Worse than Islamic State? Why Boko Haram is top of the terror league table

Brussels is on alert after the Paris attacksReuters

With the Paris attacks and their aftermath still dominating the news, the publication last week of the 2015 Global Terrorism Index was very timely, and contained some fascinating statistics about terror worldwide.

Among other things, it reveals that at the top of the league table for terrorist-related deaths is not, as everyone might assume, Islamic State, but another Islamist movement, the Nigeria-based Boko Haram. In 2014, Boko Haram was responsible for 6,644 deaths, an increase of 317 per cent on the previous year. IS was responsible for 6,073 terrorist deaths, though it is also involved in conventional warfare which adds a good deal more to the total there were around 20,000 battlefield deaths. In terms of attacks classed as pure terrorism, however, Boko Haram leads the field.

So why don't we hear more about it? Islamic State dominates the headlines, its recent Paris atrocity is about to lead to the mass mobilisation of Western military forces to defeat it in Iraq and Syria, and everyone has heard heart-wrenching stories of its treatment of Yazidi and Christian minorities. By contrast, Boko Haram – the name means something like, "Western education is forbidden" – barely registers.

There are good, or at least understandable, reasons for our relative indifference to Boko Haram, and others that are neither. The West has ploughed billions of pounds and dollars into the Middle East and we have a sort of proprietory interest in it. Also, of course, the terrorist threat in the West comes largely from IS rather than Boko Haram, at least at the moment.

Neither, to be fair, is it the case that Western media and we who consume it have ignored it completely: the case of more than 200 abducted Chibok schoolgirls last April spawned the famous "bringbackourgirls" campaign, though the militants themselves appeared less intimidated by the hashtag than Twitter users appeared to expect. Some have escaped, but most of the girls – raped, impregnated, beaten and brainwashed – are still out there, and there is no sign of any Western nation volunteering its blood and treasure on anything like the scale of its commitment to defeating IS in order to get them back.

There are other reasons for our lack of interest, though, and these are far less forgiveable. One is that it's a sign of Western disengagement from Africa generally. It's just a place where horrible things happen. It's this mindset that continues to be indifferent to the continuing trauma of the Democratic Republic of Congo, where hundreds of thousands die from violence and disease every year and where an estimated 400,000 women are raped every year. Others would point to the difficulty of getting news back from really remote places, though many of the places where terrorist attacks happen aren't that remote.

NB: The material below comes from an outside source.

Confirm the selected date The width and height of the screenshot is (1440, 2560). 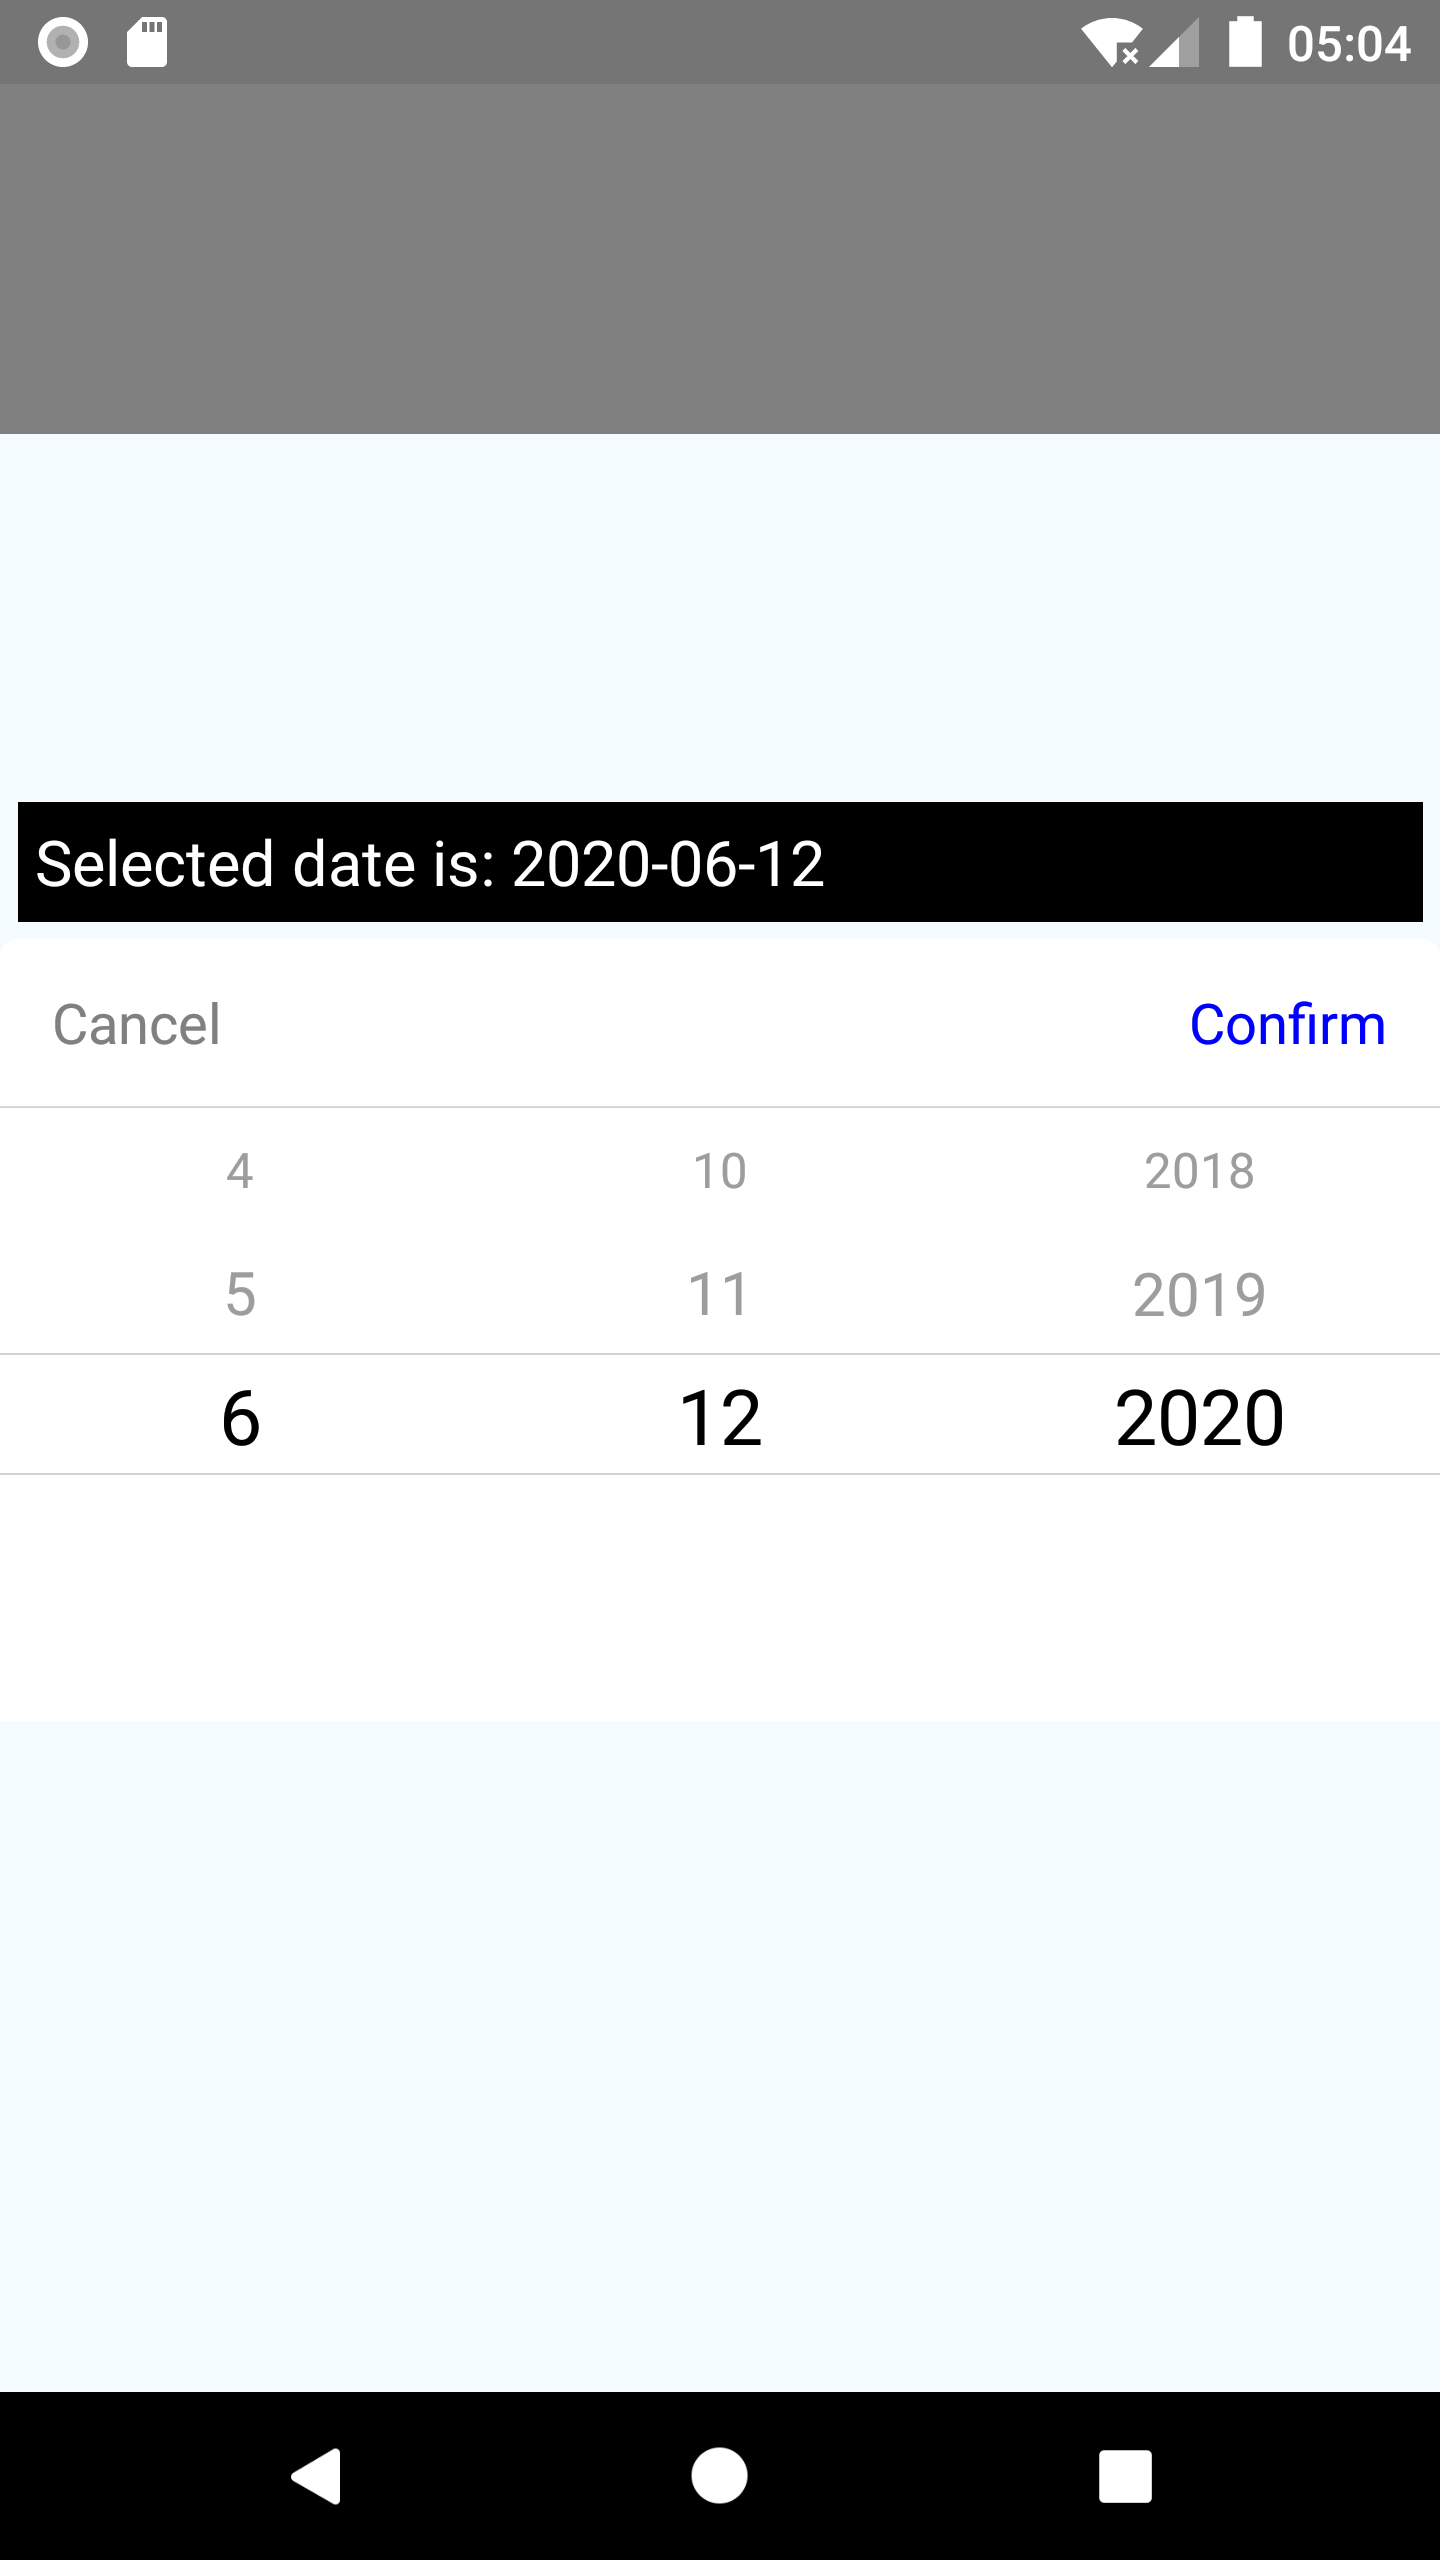pos(1287,1025)
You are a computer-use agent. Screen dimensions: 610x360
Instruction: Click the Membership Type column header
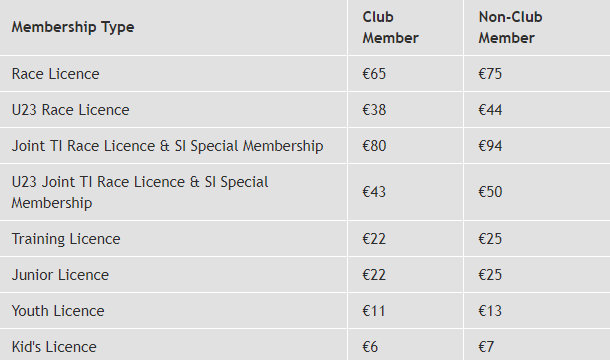click(x=73, y=27)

The horrible suspicion has to be, though, that at the root of it is old-fashioned racism: they just matter less because they're black Africans, and that's what happens there.

However, the disproportionate focus on Islamic State terrorism matters not just as a question of justice. It also matters because it's shaping policy. Every death is a tragedy, and without the ceaseless vigilance of our security services there would certainly have been more attacks in the West than there have in fact been. But the point is that Western nations have enormous and sophisticated resources to deploy against terrorism which are simply not available in developing countries. Using the terror threat to justify an all-out assault on Islamic State, as Western governments seem intent on doing, is arguably an ill-directed over-reaction to what is a security problem rather than a military one.

According to the GTI survey, 78 per cent of terrorist deaths occurred in only five countries – Iraq, Nigeria, Afghanistan, Pakistan and Syria. Globally, there were 32,685 deaths from terrorist attacks in 2014, the largest ever year-on-year rise – but deaths in advanced Western nations hardly registered on the graph.

The fact that it takes a terrorist outrage like the Paris attack to stir Western nations to action, while in less-regarded parts of the world such horrors are a daily though unreported part of life, is deeply depressing. Just as depressing is the assumption that any response has to be in military terms.

The GTI report also notes that almost all terror attacks happen in response to state-sponsored political violence – that is, where a regime is oppressing its own people – or in countries involved in violent conflicts. By contrast, in rich countries, "socio-economic factors such as youth unemployment, confidence in the press, belief in democracy, drug crime and attitudes towards immigration are the most statistically significant factors correlating with terrorism".

The suspicion has to be that in preparing for military action in Iraq and Syria the West is simply sowing the seeds of more violence; and in neglecting the causes of the rise of home-grown terror, it is doing exactly the same.